Monday, November 22, 2010

Cultural Faux Pas

Focusing on settlement issues while teaching my class of immigrant students from all over the world, I often address social blunders many of us make in an alien land. What is culturally acceptable in our own countries may not be so in yet another country, but many of us commit so many cultural faux pas stemming from our ignorance of acceptable local behaviour that we leave the locals reeling from shock and disbelief at our abominable behaviour. Social acculturation is a very important thing we have to learn consciously when we're trying to settle down comfortably in a foreign land. As long as we live in our ethnic silos and persist in following our own ways regardless of what is acceptable in the country of our choice, then assimilation into society becomes a very difficult task.

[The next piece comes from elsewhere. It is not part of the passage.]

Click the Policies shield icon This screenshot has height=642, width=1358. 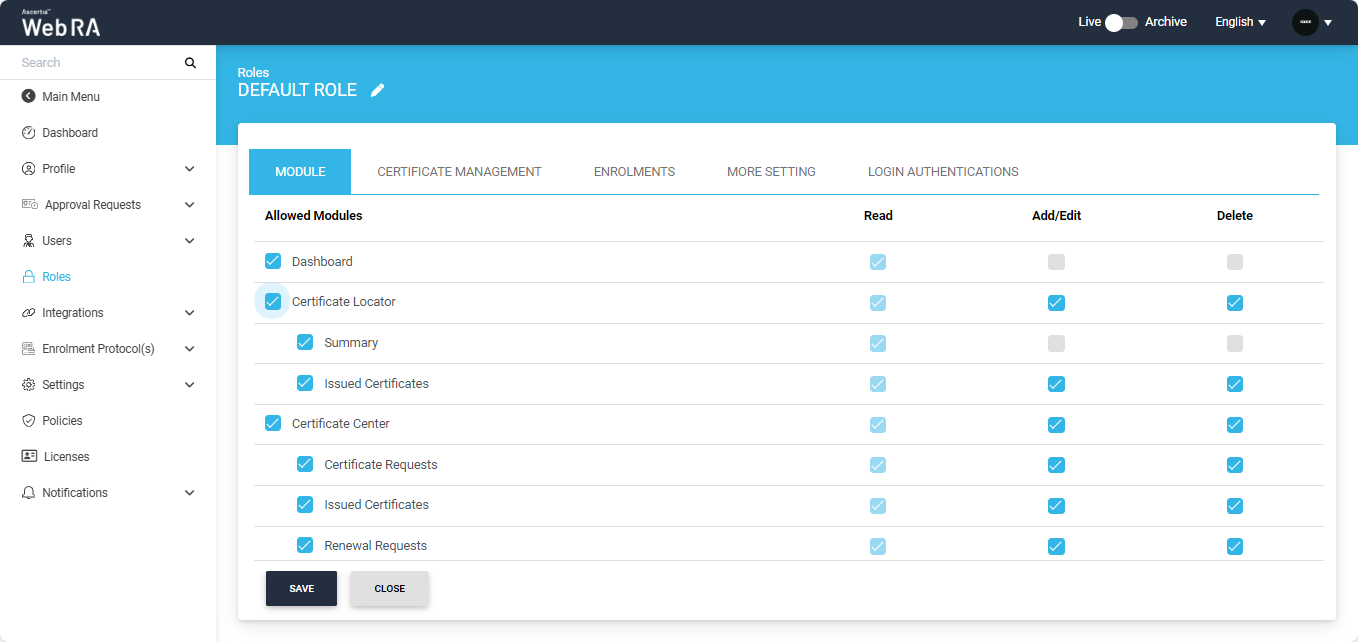pyautogui.click(x=28, y=421)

People from most Asian cultures, in my opinion, have no distinction between the private and the public, and ask way too many inappropriate, personal questions that can leave the other person squirming in the seat. During a session on family law related to abuse and divorce and all that, I was mortified when an elderly Asian student of mine asked the guest speaker if he had ever beaten his wife. During yet another session on banking, another student asked the speaker how much money he made in his job. Sometimes, as their Instructor, I too get asked how much salary I am being paid, which is not something I'd ever disclose to my students. Or when someone tells them he/she has bought a house, pat comes the next question, "How much did you pay for it?" Also, when someone answers in the affirmative about their marital status, and in the negative about having children, almost always the next question is, "How long have you been married?" As if it's any of their business! And more often, they follow up with probing questions about the couple's medical history, offer fertility advice, and so on, completely unmindful of the fact that none of these should ever be addressed in the first place because these are very personal matters and that these are practically strangers they're offering advice to.

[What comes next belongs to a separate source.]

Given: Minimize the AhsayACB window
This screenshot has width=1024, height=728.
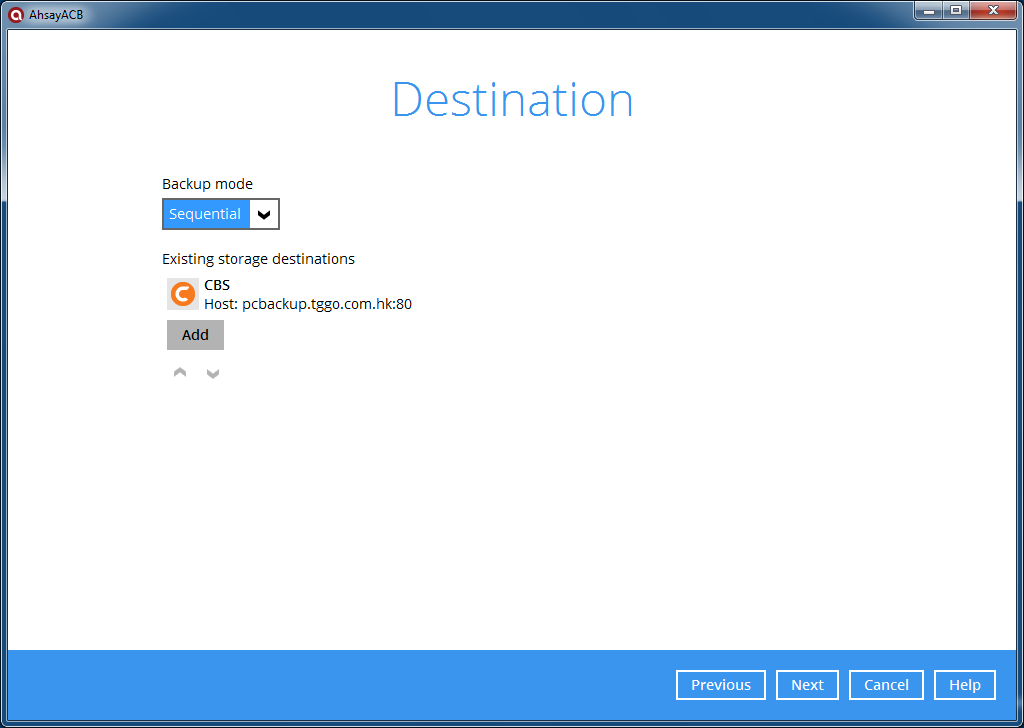Looking at the screenshot, I should click(x=929, y=10).
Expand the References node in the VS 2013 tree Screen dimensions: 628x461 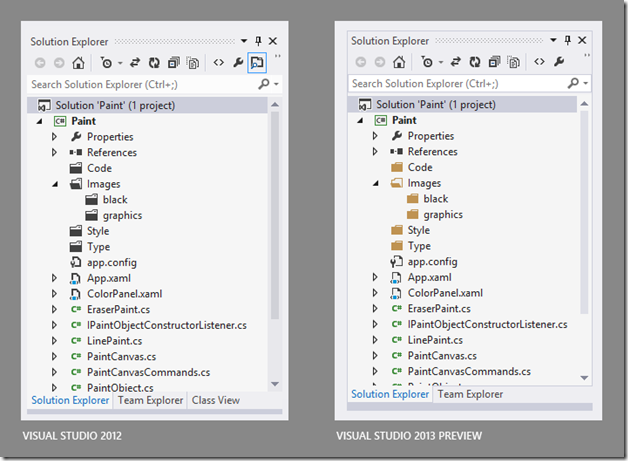[376, 152]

Recently, I happened to throw a party where the time was clearly mentioned as 6 PM for the guests to arrive. I had been standing for nearly ten hours in the kitchen lording over the stove, and was putting the finishing touches to the food, when the doorbell rang. The husband was vacuuming the living room one final time, and to our consternation, we discovered that the first of the guests had arrived, almost an hour and a half earlier than the said time. They had no thought if the hosts would be ready to receive them so early, or any consideration at all that they should give us time to get ready. Anyways, their reason for the early arrival was that they had to go to another birthday party, so they thought they should stop at our place on the way. To be honest, I was livid about their insensitivity, and I had to run to the bathroom for a shower, leaving my task in the kitchen midway and asking the husband to complete it. They walked right in, with the vacuum cleaner still sitting in the middle of the living room. These were people I had never met, who were coming to our place for the first time, so not a very good first impression I had of them! And horror of horrors, the woman nonchalantly wandered into the kid's room without invitation and completely took him by surprise ...and worse still, was about to enter the master bedroom where I was having a shower in the adjoining bathroom. The husband had to literally grab her hand and pull her out of the bedroom with a loud , "NO, NO!" Perhaps this was something she could have done in her home country, India, and not much fuss would've been made about it, but not here in North America, for sure! Privacy and personal boundaries are very important here, and one doesn't just wander into someone's private rooms uninvited!

The list of cultural faux pas people commit can go and on, and I can see the value in big companies and corporations offering acculturation lessons for their personnel when they go on trips abroad. It becomes all the more important to learn the cultural do's and don'ts when you immigrate to a foreign land and try to assimilate into society there. It pains me all the more when people from my own country are boorish and behave like uncouth louts and uncivilized morons . Time we all educated ourselves about what is culturally acceptable and not!